MADAS Seminar Series 2017/18
Web Scraping Explained: Turn Websites Into Structured Data
Rossano Schifanella – Department of Computer Science (University of Torino)
Thursday 19 April @14:30
The seminar will start with an overview of the main techniques and approaches to derive actionable knowledge from the World Wide Web with particular focus on three main areas, i.e., content, usage and structure web mining. In the second part, the focus will shift to the concepts and tools for extracting, collecting, structuring, and analyzing data contained in Web pages. In particular, the Web architecture and the main Web technologies (e.g. HTML) will be presented, as well as the standard languages for browsing the structure of pages, such as DOM and XPath. At the end of the seminar, a hands-on session will present some of the widely adopted Python frameworks for scraping data from websites, and real case scenarios will be discussed.

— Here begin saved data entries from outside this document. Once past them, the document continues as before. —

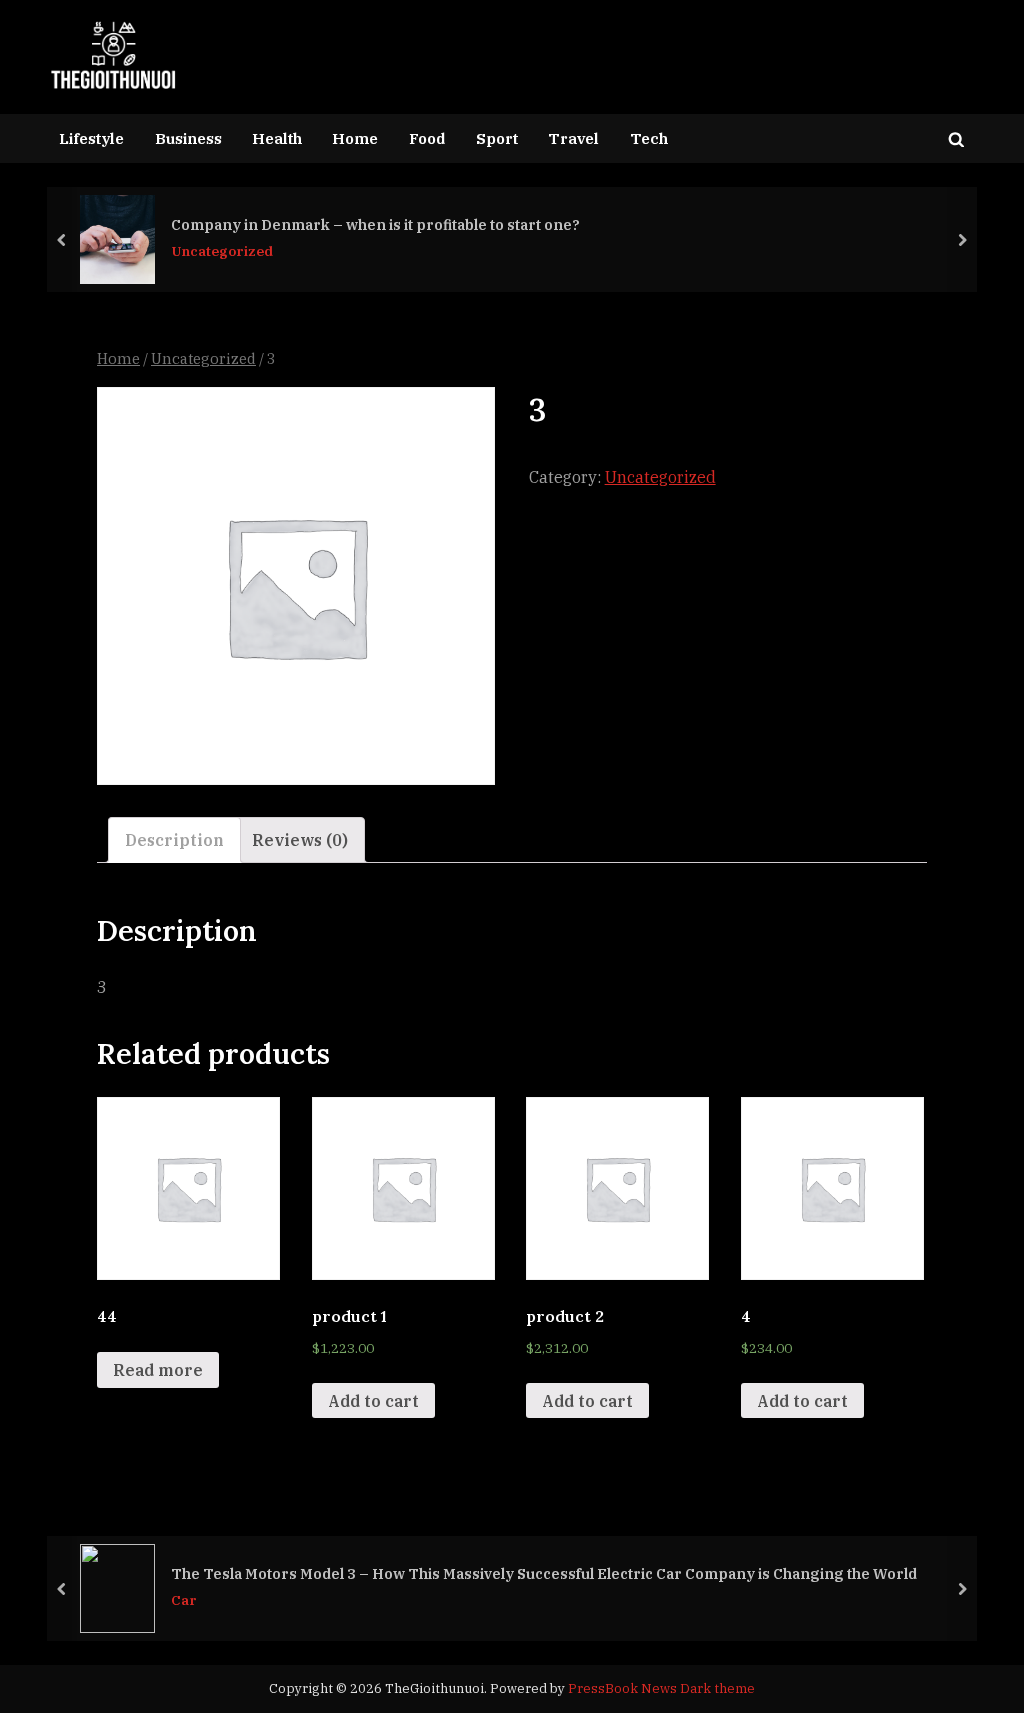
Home (355, 138)
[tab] (174, 840)
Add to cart (373, 1401)
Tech (649, 138)
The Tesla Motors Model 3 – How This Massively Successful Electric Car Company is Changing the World (544, 1573)
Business (188, 138)
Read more (158, 1370)
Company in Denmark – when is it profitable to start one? (375, 224)
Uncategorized (222, 252)
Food (427, 138)
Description (174, 840)
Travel (573, 138)
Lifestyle (91, 138)
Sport (497, 138)
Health (277, 138)
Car (184, 1601)
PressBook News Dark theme (661, 1688)
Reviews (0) (300, 840)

Rossano Schifanella is an Assistant Professor in Computer Science at the University of Turin, Italy, where he is a member of the Applied Research on Computational Complex Systems group. He is a visiting scientist at Nokia Bell Labs and a former visiting scientist at Yahoo Labs and at the Center for Complex Networks and Systems Research at the Indiana University where he was applying computational methods to model the behavior of (groups of) individuals and their interactions on social media platforms. His research embraces the creative energy of a range of disciplines across data mining, network analysis, urban informatics, computational social science, and data visualization.